Flim ‘Helio’

(Tomlab/Wide2003)

La seconda realizzazione discografica del tedesco Enrico Wuttke alias Flim si caratterizza, grazie alla raffinatezza di costruzione sonora e all’intelligenza nell’uso di suoni di disparata provenienza, come dimostrazione probante delle ampie possibilità che hanno oggi coloro che agiscono nel mare magnum, spesso indistinto, della cosiddetta musica elettronica. In particolare, questo “Helio” riesce ad unire ad una certa straniata “organicità” (un recensore più colto del sottoscritto ha colto tracce del suono di Canterbury nell’iniziale How I Trashed My Knees) le conquiste compositive di alcune registrazioni di Aphex Twin e degli Orbital, autori irrinunciabili degli anni Novanta; tutto ciò mantenendo una voce peculiare, ossia non ereditando dagli esempi sovracitati la frenesia ritmica, ma piuttosto l’abilità in certi casi stupefacente nel creare melodie assolutamente “umanistiche” (non trovo altro aggettivo per definire Chime, che esprime una cantabilità senza voce, insieme astratta e calorosa).

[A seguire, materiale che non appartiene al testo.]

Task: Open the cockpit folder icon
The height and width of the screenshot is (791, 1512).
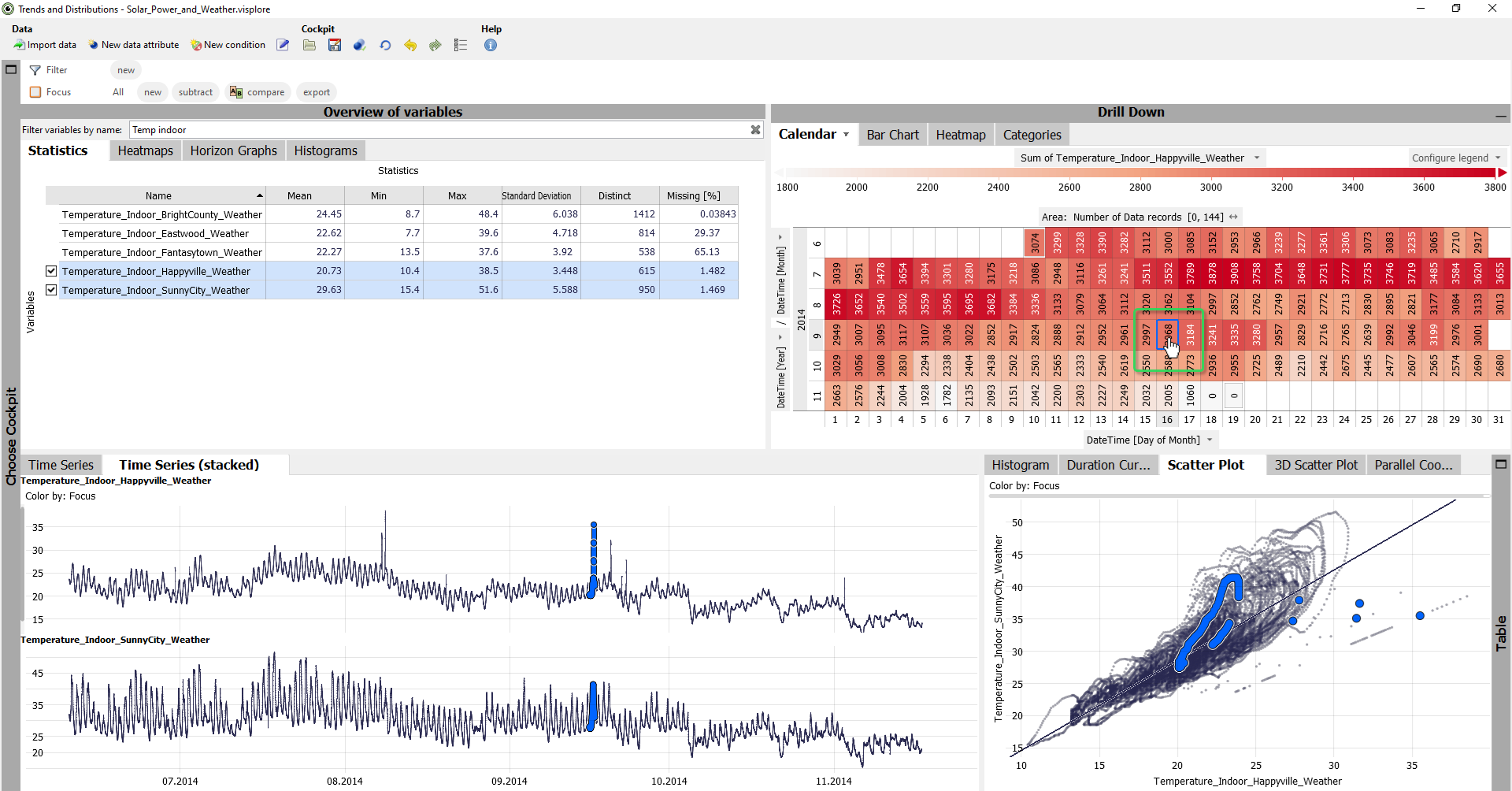Action: tap(309, 45)
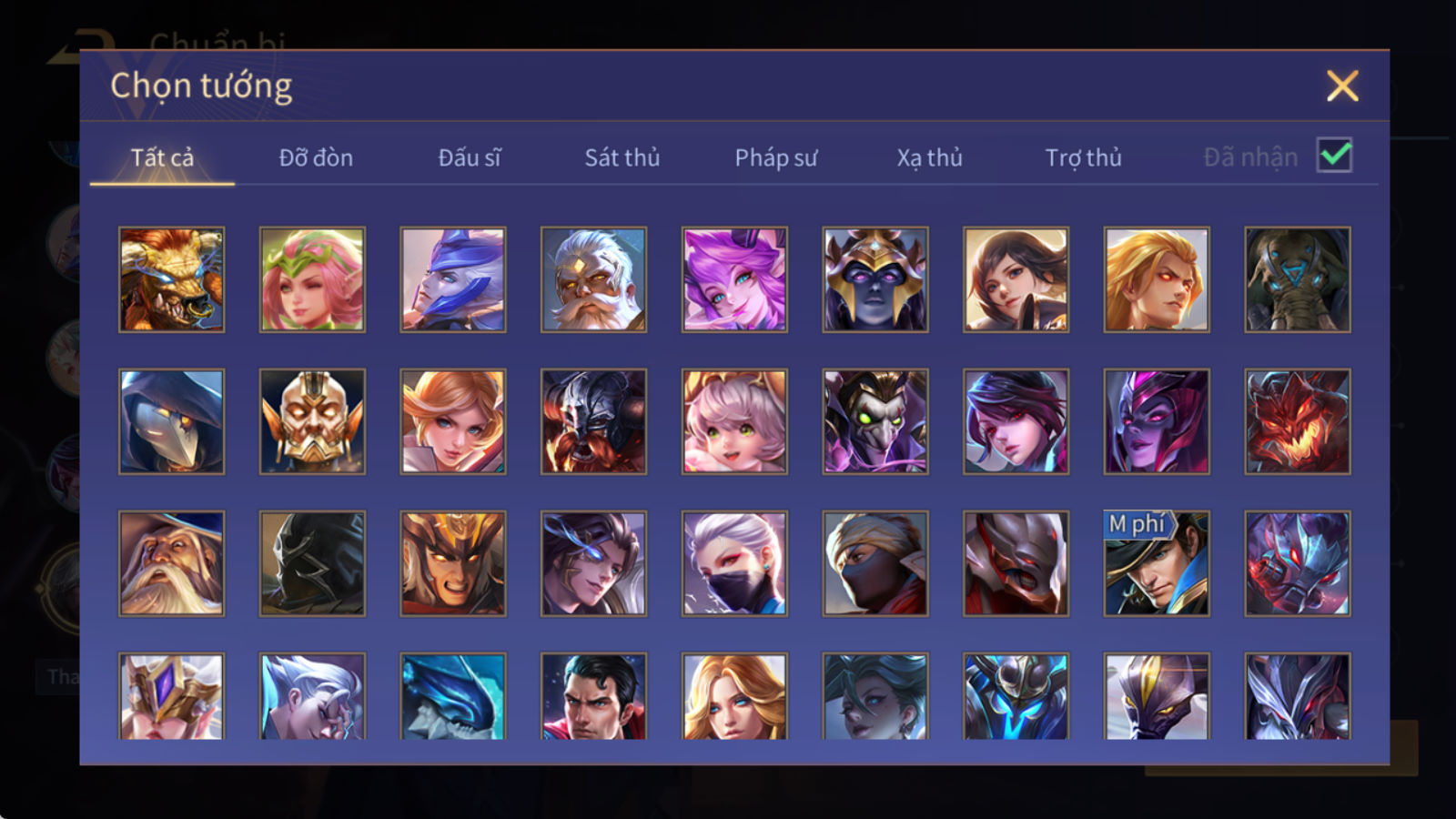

L’uso di materiali apparentemente casuali e poveri (le voci infantili “stirate” in Helio), accostati ad alcuni strumenti – “veri”? – musicali “tradizionali”, o separati da essi, o unificati magari da una drum machine gorgogliante sullo sfondo (una fisarmonica in Snow Behind My Chairs, o un pianoforte che richiama a chi scrive le risonanze di certe partiture di Satie e Morton Feldman all’inizio di Hell II, brani presenti solo nel formato CD; Flim e la Tomlab hanno realizzato anche una edizione in LP di vinile 180gr.) crea un’atmosfera spessa di inquietudine sotterranea e sottilmente oscura (Little Rodaché), che magari nell’epilogo tenta di espandersi in qualche modo (For Fred, sferragliante e quasi maligna). In conclusione, il barbuto musicista con base a Dresda non ha tradito le attese di chi si aspetta – spesso – belle cose dalla Germania; personalmente sentendo Is That Me? mi sono subito sovvenuti i Kraftwerk di Kometenmelodie (“Autobahn”, 1974).